Actually Tel we are all different in different circumstances mate , you may well be the guy travelling with the gold rope round your neck and good on you to ,, but I,m the guy with the Superdrug,s own brand £2.50p per bottle aftershave ,, we are on our way over to supervise the build of a small home on the wifes land , which we are paying cash for that we have worked and saved for + we are both over for 5 months so no income for either for that period ,, beleive you me mate we have worked things out and its all very do-able , we have budgeted for as many eventualities as we can foresee , however if there is  a saving to be made here on this journey ,, yes we,ll take it.



BTW for some of the other lads comments about getting on a bus after an 11 hour flight , we never was gonna do that , we will book a hotel close to Mo chit that includes a free transfer for around 600 bht then a tuk tuk ride in the morn to the bus station.

As I have stated we have 5 months so time is not of the essence .

Thankyou all for your help and input once again .

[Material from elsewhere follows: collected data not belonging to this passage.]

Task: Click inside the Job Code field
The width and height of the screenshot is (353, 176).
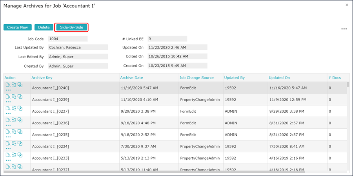Action: click(67, 39)
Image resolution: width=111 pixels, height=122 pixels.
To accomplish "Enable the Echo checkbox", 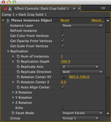I will (x=62, y=108).
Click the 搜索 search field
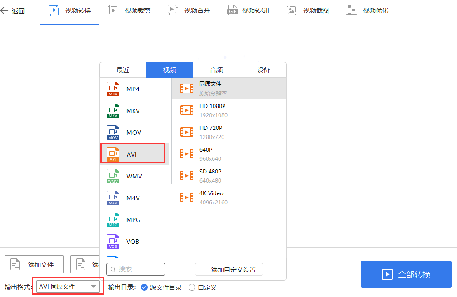Viewport: 457px width, 297px height. pyautogui.click(x=135, y=269)
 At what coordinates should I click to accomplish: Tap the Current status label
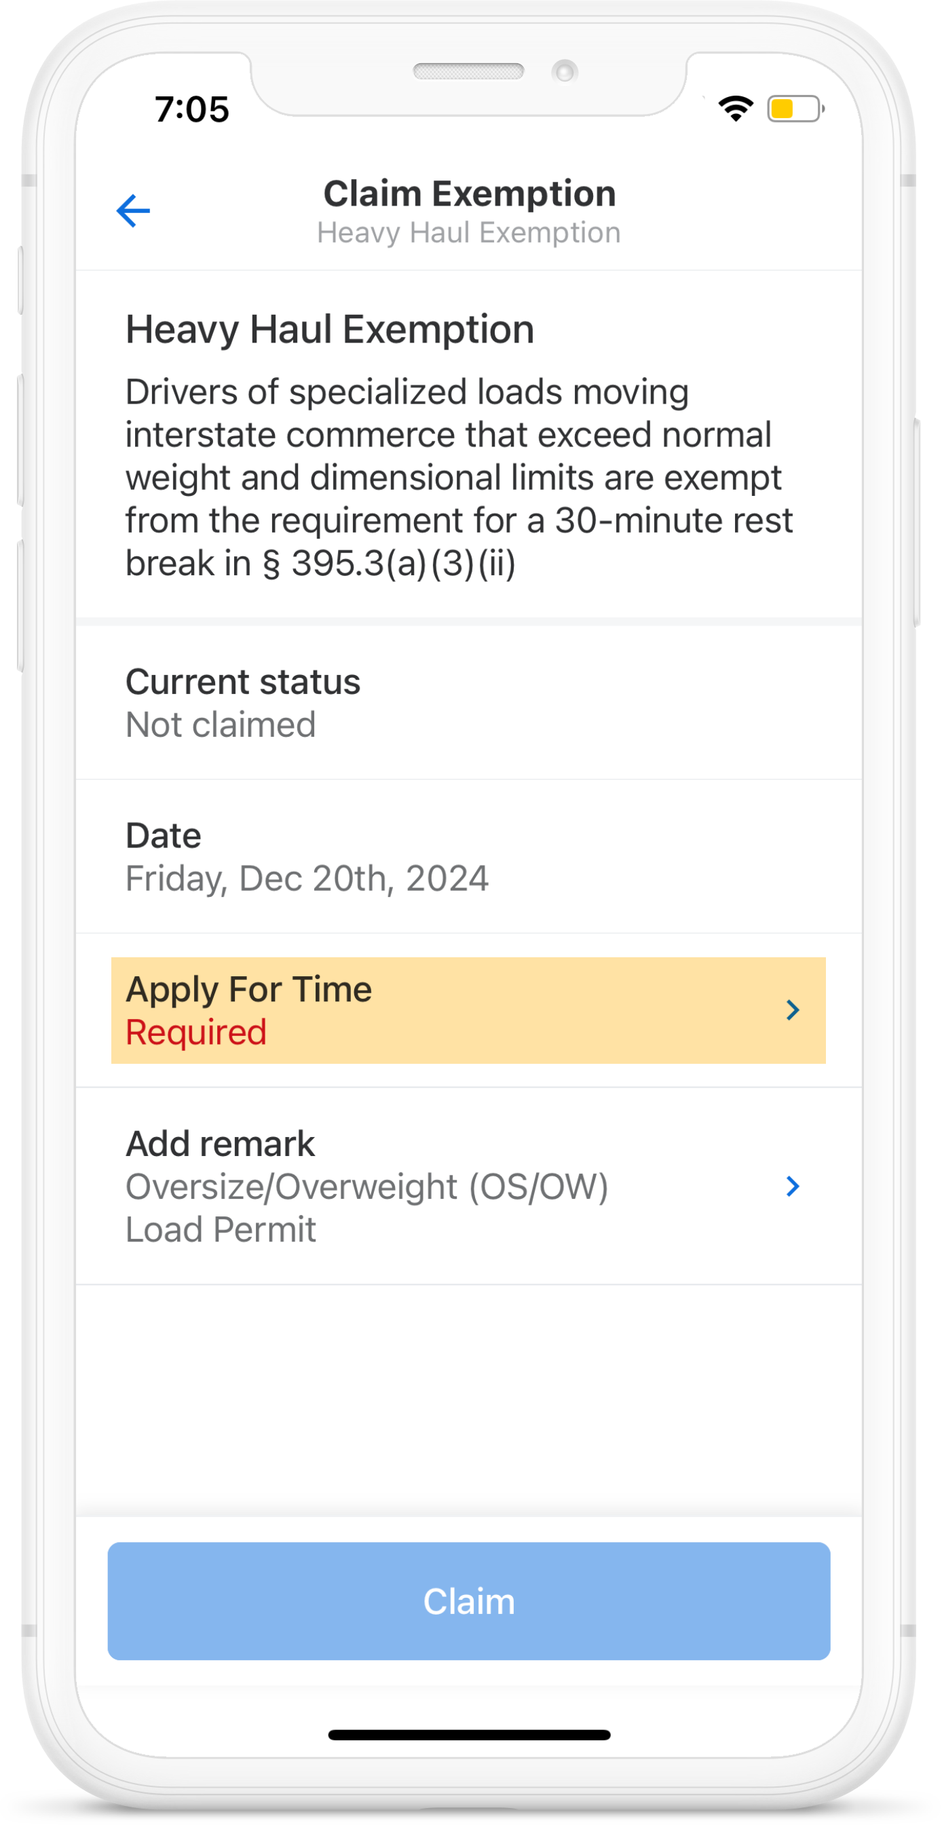243,682
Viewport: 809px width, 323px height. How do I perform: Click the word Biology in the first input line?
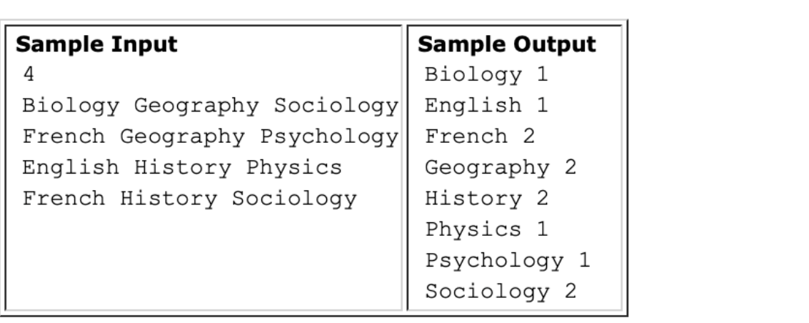71,106
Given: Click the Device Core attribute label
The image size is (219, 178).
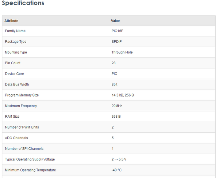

Just as an aside a severe weather ( heat ) alert has just been put out here tonight 31 deg today hotter tomorrow + 4 dead due to weather related incidents

----------


## Gravesend Dave

Christ Nige that was a bit of a song an dance!

So you are going to have an overnight in Bangkok,nice jetlagged stay in a hotel just to board a long bus ride the next day!

I don,t care who you book the bus with,chances are it won,t be what you expect as you know this is Thailand,pretty pointless to book anything in advance thinking you will get a better deal :Smile: 

Good trip anyway.

----------


## nigelandjan

> Christ Nige that was a bit of a song an dance!


well mabe , mabe not ,, unfortunately unless you post warts and all up ,, a lot of assumptions / conclusions are drawn .

We arrive in BKK 3 pm and I will neither be tired or jet lagged will have a nice bit of khao man gai on the street a nice shower then bed , round to the bus station for the 9.50 am for ooop north BIL will pick us up in Udon no probs , no rush .

As of October I am officially semi retired   :Smile:  going back for just 6 months work ,, well thats the plan for a few years untill I pull the pin for good

----------


## klong toey

Nig when we head down south to Yala  we prefer to take the train it is generally safer than the overnight buses a lot more comfortable.

----------


## nigelandjan

Last time I went down there KT , I went armour plate ,, I found that a lot safer  :Smile: 

Seriously I used to come over every 2 months to see some bird in Korat 11 hours flight + all the waiting to board etc hours of bollox get an illegal taxi to mo chit then get a bus up to Korat for lunch time , then out with the g/f for the night no probs  :Smile:

----------


## Gravesend Dave

> Originally Posted by Gravesend Dave
> 
> Christ Nige that was a bit of a song an dance!
> 
> 
> well mabe , mabe not ,, unfortunately unless you post warts and all up ,, a lot of assumptions / conclusions are drawn .
> 
> We arrive in BKK 3 pm and I will neither be tired or jet lagged will have a nice bit of khao man gai on the street a nice shower then bed , round to the bus station for the 9.50 am for ooop north BIL will pick us up in Udon no probs , no rush .
> 
> As of October I am officially semi retired   going back for just 6 months work ,, well thats the plan for a few years untill I pull the pin for good


Don,t mean to be rude but that flight takes its toll on the best of us!

If you have it all planned out then why the thread ffs!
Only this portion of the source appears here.